The sermons were powerful. The preachers would really work up a sweat and I thought they were really mad sometimes. Maybe they were. They’d pound the podium and stomp their feet. It would get your attention. We were all looking for a deeper experience and this seemed to be a step in the right direction. The old timers had obviously gotten ahold of The Holy Ghost. I’ll have what he’s having.
As I grew up, I began to challenge some of the old doctrine. I had met some people who had never even heard of our church and thought they were a genuine part of The Body of Christ. I got in a few arguments about it and lost them all. I finally withdrew my membership when I was 28 years old. A friend was going through a difficult divorce and the pastor wanted to discuss her rights to fellowship with our church. This happened during a business meeting on a Wednesday night in 1992. I didn’t want to judge another person. That was nearly twenty years ago and I still feel the same way.

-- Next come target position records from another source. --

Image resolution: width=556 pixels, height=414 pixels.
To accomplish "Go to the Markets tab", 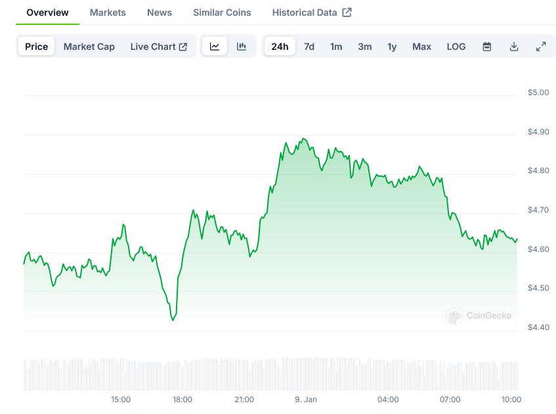I will (x=108, y=12).
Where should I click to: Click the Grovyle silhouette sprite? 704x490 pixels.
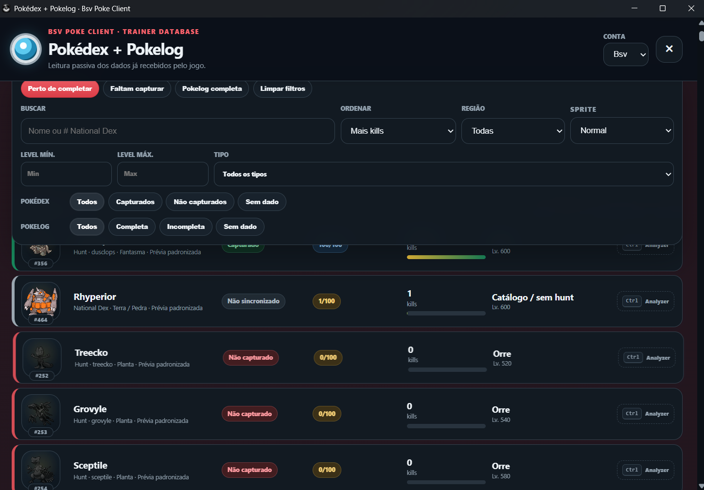click(x=41, y=414)
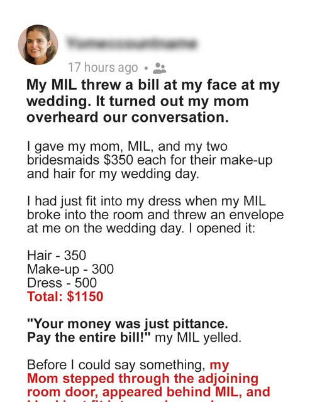Click the friends audience icon beside the timestamp
The width and height of the screenshot is (322, 402).
pyautogui.click(x=160, y=68)
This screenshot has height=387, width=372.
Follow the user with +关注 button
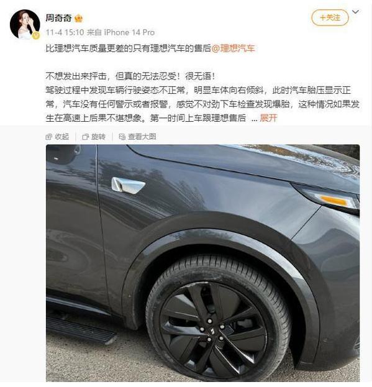click(330, 18)
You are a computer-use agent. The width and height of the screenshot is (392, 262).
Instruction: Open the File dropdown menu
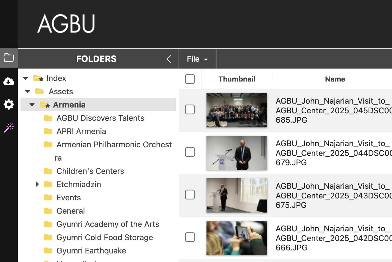197,59

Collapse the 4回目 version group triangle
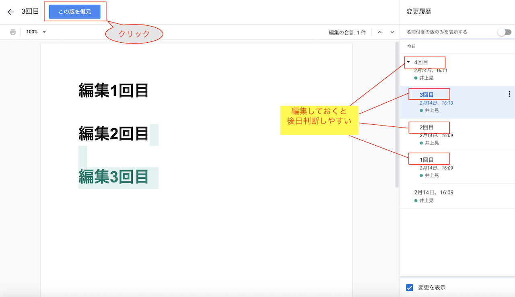(408, 62)
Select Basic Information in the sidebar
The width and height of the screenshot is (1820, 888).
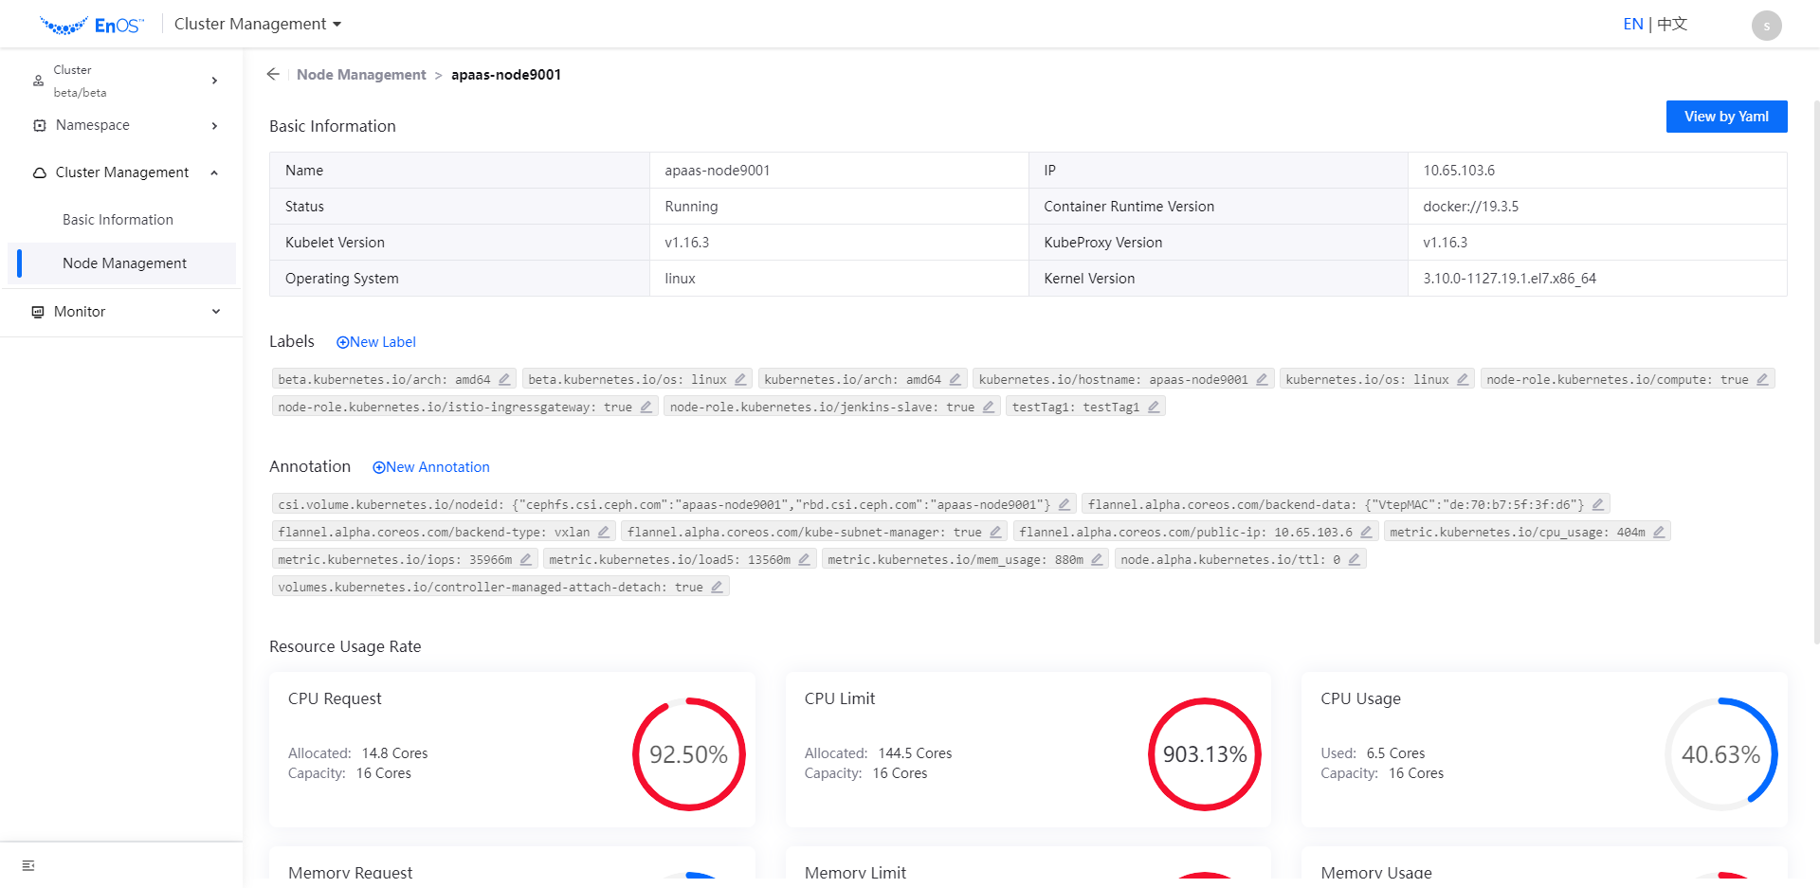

How often we get it wrong. Sometimes, we get it all wrong. To me, it seems that this is how we eventually get it right. The first time I ever wore a necklace, I felt self inflicted conviction. I thought it was a sin. It took a while for me to accept people who didn’t believe the way I did.
“I was young and now I am old, yet I have never seen the righteous forsaken or their children begging bread.” Psalm 37:25.
I was young when we were climbing in the back seat of that ’58 Chevy. Now I am old. I’ll tell you what stands out in that black and white memory: It’s my dad’s pressed shirt and shiny hair. It’s mama singing hymns all the way back home. It’s the orange vinyl seat. It’s a big meal and a big crowd at grandma’s house. It’s the red clay driveway and the tiny, cinderblock house. It’s the woods and the creek. It’s my brothers and my sister. We have not been forsaken.
I have a favorite tune from those days; it’s the clink and the clunk that daddy made with his Zippo lighter.